Abstract 661: The KATP-channel Opener, Nicorandil, Attenuates Monocrotaline-induced Endothelial Damage in Pulmonary Vasculature through the Enhanced Expressions of eNOS and Anti-apoptotic Factors via PI3K/Akt and MAPK pathways
Background: Recent evidence suggests that nicorandil, a KATP channel opener, reveals a number of beneficial cardiovascular actions; however, its effects on pulmonary vasculature in the context of pulmonary hypertension (PH) have not yet been elucidated.

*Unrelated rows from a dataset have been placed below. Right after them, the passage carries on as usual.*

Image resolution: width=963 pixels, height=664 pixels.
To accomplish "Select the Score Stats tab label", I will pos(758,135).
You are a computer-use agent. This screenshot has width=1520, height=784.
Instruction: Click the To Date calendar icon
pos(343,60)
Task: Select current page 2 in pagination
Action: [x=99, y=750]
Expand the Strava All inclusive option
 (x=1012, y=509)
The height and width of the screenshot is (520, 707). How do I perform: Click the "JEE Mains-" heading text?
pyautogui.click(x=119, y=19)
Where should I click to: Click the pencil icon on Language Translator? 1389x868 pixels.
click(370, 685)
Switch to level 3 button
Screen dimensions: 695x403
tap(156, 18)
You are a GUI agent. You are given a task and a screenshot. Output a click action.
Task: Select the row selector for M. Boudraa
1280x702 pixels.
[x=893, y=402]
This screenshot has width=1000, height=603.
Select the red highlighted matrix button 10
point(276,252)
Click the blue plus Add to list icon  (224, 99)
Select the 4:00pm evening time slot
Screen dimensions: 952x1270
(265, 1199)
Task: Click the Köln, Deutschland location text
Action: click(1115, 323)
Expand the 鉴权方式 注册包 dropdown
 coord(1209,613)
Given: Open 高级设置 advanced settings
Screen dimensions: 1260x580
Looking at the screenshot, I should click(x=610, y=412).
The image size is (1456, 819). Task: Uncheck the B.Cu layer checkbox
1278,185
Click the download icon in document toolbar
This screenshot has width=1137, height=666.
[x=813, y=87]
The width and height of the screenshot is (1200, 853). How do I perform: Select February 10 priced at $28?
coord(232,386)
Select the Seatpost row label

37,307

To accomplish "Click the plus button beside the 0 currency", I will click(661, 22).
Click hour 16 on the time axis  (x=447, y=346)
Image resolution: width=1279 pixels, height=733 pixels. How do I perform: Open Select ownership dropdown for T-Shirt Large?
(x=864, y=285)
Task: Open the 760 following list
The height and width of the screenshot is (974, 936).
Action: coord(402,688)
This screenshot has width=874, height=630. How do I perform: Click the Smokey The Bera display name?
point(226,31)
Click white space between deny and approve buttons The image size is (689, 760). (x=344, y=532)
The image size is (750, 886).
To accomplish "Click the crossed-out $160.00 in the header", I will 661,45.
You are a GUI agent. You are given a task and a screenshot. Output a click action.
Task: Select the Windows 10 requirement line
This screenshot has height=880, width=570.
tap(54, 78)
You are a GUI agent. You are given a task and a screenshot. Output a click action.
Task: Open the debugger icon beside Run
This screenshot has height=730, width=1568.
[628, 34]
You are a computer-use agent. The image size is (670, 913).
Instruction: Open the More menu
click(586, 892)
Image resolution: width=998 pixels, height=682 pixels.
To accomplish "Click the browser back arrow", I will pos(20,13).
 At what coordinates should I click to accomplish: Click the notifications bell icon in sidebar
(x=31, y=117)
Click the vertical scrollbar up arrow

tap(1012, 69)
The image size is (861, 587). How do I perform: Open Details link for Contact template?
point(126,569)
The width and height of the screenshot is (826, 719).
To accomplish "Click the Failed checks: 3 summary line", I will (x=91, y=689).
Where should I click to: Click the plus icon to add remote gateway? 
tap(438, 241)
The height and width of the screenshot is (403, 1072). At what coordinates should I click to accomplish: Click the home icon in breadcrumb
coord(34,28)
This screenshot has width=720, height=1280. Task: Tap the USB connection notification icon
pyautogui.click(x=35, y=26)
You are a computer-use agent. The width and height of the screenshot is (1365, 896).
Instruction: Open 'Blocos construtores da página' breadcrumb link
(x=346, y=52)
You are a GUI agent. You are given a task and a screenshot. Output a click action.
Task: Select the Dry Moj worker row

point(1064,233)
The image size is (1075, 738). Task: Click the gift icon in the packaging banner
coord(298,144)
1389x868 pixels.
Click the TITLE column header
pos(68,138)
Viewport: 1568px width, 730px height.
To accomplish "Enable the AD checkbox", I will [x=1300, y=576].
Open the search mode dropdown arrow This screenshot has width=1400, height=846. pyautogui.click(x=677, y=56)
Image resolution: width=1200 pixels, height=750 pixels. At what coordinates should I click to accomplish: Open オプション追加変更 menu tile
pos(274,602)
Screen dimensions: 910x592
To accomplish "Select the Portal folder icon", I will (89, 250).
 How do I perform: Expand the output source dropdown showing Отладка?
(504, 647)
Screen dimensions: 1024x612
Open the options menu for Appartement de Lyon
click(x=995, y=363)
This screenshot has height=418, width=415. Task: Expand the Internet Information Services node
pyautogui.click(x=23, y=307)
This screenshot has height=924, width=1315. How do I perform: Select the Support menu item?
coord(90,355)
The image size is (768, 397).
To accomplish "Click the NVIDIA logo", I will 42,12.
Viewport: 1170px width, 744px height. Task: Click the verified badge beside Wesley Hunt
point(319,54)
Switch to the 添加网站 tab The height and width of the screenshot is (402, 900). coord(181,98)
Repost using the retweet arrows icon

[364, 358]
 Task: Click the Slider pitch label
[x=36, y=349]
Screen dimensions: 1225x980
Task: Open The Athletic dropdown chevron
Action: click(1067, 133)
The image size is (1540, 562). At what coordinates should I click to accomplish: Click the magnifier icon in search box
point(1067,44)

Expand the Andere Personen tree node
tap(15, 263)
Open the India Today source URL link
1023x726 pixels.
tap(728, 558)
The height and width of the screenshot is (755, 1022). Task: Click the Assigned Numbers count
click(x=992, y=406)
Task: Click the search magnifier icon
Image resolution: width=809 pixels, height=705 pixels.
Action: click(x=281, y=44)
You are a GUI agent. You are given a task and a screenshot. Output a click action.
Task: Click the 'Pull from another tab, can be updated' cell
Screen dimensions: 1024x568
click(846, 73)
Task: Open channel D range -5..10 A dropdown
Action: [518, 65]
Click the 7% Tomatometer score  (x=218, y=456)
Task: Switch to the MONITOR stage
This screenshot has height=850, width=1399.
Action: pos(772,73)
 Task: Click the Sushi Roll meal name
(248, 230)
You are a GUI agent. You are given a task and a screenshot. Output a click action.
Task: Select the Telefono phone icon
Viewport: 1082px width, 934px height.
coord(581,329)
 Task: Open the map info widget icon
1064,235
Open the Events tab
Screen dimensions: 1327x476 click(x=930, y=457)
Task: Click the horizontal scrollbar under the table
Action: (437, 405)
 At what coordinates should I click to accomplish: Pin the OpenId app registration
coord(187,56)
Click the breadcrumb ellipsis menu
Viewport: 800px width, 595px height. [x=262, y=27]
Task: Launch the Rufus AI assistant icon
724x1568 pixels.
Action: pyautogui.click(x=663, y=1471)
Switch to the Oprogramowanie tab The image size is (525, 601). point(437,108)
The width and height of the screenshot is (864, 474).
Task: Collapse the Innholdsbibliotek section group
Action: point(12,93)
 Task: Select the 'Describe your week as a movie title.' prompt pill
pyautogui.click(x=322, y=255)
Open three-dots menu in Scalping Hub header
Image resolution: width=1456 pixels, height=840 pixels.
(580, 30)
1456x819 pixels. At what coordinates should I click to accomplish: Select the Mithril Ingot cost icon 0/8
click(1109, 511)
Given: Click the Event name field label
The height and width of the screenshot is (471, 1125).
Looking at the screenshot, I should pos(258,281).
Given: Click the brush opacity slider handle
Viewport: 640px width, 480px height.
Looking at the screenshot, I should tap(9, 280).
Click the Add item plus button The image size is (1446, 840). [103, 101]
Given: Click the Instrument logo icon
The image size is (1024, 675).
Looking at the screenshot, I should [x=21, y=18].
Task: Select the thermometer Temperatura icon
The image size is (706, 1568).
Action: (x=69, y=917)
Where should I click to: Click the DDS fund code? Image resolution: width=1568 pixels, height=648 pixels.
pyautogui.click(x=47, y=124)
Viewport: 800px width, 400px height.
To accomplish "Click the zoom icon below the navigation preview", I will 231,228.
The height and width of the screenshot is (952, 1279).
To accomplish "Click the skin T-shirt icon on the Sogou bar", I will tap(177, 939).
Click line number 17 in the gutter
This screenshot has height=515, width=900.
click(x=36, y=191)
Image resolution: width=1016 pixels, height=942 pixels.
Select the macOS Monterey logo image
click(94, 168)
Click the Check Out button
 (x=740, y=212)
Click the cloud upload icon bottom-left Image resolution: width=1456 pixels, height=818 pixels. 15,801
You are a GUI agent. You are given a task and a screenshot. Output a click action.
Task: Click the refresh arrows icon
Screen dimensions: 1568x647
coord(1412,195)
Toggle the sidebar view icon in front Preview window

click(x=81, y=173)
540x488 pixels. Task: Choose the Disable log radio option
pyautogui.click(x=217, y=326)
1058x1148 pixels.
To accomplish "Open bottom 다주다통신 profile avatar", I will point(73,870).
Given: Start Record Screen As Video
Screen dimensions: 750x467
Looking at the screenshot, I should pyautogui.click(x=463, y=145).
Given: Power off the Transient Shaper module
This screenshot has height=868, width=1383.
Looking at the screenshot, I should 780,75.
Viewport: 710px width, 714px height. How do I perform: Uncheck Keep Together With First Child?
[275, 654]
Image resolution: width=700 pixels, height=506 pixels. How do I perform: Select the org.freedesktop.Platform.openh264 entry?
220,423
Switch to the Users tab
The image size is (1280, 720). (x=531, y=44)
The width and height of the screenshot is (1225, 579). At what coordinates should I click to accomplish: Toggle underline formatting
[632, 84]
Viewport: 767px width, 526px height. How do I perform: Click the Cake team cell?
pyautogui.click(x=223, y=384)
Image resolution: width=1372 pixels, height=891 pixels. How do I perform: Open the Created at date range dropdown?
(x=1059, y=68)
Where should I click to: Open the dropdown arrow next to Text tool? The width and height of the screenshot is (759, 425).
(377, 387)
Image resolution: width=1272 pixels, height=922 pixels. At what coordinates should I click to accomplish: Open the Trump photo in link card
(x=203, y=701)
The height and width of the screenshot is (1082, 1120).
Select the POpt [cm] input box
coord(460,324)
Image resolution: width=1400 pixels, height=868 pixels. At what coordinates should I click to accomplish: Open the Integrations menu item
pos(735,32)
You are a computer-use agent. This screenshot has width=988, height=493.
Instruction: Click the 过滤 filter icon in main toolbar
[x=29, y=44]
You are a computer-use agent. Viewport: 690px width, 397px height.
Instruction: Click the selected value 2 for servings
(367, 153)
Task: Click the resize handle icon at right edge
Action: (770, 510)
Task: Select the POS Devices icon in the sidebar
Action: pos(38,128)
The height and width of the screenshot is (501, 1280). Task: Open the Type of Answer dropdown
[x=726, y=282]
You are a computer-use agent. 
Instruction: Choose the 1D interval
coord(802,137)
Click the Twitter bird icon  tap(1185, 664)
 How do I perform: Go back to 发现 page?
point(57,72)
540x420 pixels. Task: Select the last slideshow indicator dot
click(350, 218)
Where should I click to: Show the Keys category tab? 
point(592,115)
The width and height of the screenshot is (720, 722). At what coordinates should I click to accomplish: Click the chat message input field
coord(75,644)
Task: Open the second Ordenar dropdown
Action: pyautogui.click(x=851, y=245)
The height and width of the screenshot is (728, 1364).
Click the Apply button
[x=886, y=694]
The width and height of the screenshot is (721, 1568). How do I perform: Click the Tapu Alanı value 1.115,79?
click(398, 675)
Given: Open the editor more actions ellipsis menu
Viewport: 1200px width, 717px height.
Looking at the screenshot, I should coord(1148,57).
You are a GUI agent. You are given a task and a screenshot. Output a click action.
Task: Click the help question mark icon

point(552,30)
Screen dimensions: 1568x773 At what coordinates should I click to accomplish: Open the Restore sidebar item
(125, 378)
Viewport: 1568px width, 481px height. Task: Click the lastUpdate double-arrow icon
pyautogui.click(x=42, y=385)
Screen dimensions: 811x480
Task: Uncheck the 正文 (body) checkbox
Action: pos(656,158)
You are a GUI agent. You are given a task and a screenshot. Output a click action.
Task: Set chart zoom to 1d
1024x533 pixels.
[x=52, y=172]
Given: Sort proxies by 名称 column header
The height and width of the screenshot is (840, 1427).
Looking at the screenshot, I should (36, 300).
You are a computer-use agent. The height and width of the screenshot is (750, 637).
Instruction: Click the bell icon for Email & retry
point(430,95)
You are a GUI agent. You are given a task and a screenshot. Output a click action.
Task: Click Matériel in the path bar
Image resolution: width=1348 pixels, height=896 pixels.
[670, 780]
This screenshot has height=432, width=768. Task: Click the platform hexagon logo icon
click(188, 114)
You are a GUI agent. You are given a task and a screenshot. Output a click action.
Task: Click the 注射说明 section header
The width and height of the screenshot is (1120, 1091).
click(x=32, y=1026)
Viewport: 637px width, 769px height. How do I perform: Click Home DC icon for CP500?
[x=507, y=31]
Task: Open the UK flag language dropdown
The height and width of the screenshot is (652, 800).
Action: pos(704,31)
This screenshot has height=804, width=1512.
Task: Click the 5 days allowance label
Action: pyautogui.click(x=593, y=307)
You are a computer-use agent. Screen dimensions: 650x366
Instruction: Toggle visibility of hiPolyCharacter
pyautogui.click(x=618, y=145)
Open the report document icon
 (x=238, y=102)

Methods and Results: Sprague-Dawley rats injected with 60 mg/kg monocrotaline (MCT)-IP were randomized to receive either vehicle, nicorandil (2.5–7.5 mg/kg/day), nicorandil +glibenclamide (a KATP channel blocker), nicorandil +L-NAME (a NOS inhibitor), or ZVAD-fmk (a caspase inhibitor; 3.3 mg/kg-IV). After 28 days, the increased right ventricular systolic pressure in vehicle-group (51.6 ± 4.4 mmHg) was significantly attenuated by nicorandil in a dose-dependent manner (33.6 ± 4.5 mmHg in Nico7.5-group; p<0.05) or ZVAD-fmk (32.2 ± 3.1 mmHg; p<0.05). Nicorandil and ZVAD-fmk protected pulmonary endothelium from MCT-induced damage and apoptosis via the enhanced expression of eNOS in lungs, followed by inhibition of both thromboembolic formation in pulmonary microcirculation and medial wall thickening in pulmonary arterioles. These beneficial effects by nicorandil were markedly prevented by coadministration of glibenclamide or L-NAME. Next, HUVECs were incubated in the absence or presence of nicorandil (100 μM) or another KATP channel opener, diazoxide. TUNEL staining and the MTS assay revealed that HUVECs in serum-free medium displayed apoptosis, which was attenuated by both nicorandil and diazoxide. To study the signaling pathways implicated in the nicorandil-stimulated protective responses, we determined the phosphorylation status of Akt and ERK1/2. Incubation of HUVECs with nicorandil increased both Akt and ERK1/2 phosphorylation in a time-dependent manner. In addition, nicorandil upregulated the protein levels of eNOS and an apoptosis inhibitor, Bcl-2 in HUVECs. These effects by nicorandil on HUVECs were blocked by coadministration of glibenclamide, L-NAME, LY294002 (a PI3K inhibitor), or PD98059 (a MEK inhibitor), respectively.
Conclusions: Nicorandil attenuates MCT-induced endothelial damage in pulmonary vasculature through the enhanced expressions of eNOS and anti-apoptotic factors via PI3K/Akt and MAPK pathways. Nicorandil may have a therapeutic potential for PH.